Data on element and text locations
/---
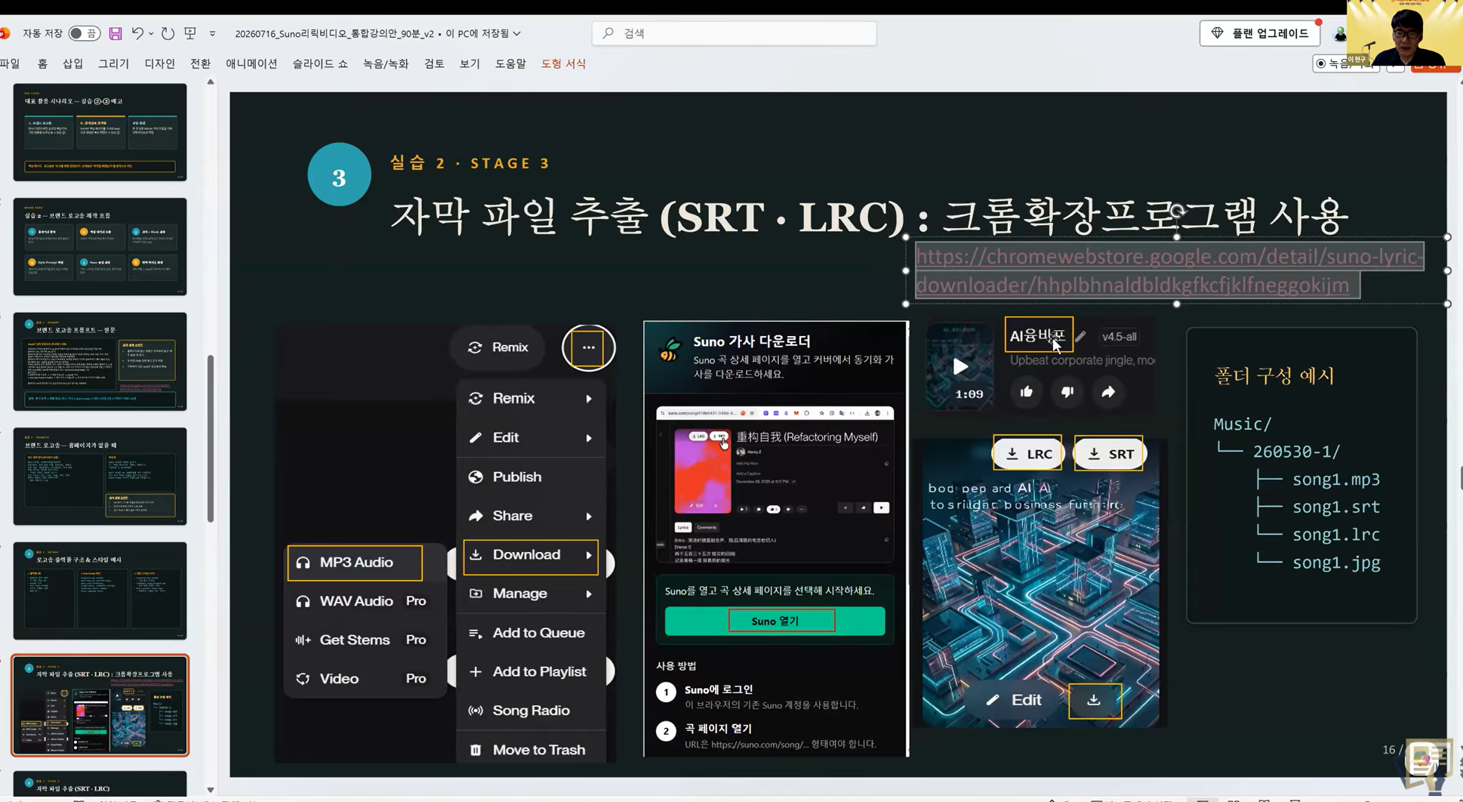
Task: Click the Undo arrow icon
Action: point(137,33)
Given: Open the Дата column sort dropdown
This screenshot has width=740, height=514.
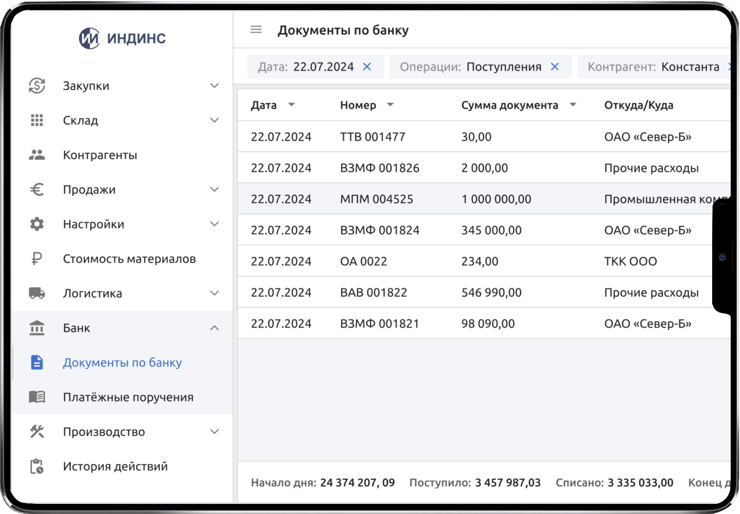Looking at the screenshot, I should 292,105.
\---
## What you have to do
Write out every line of the records above word for word, omitting the pictures.

## Answer to this problem
Task: Click the Undo arrow icon
Action: point(137,33)
Given: Open the Дата column sort dropdown
This screenshot has width=740, height=514.
Looking at the screenshot, I should 292,105.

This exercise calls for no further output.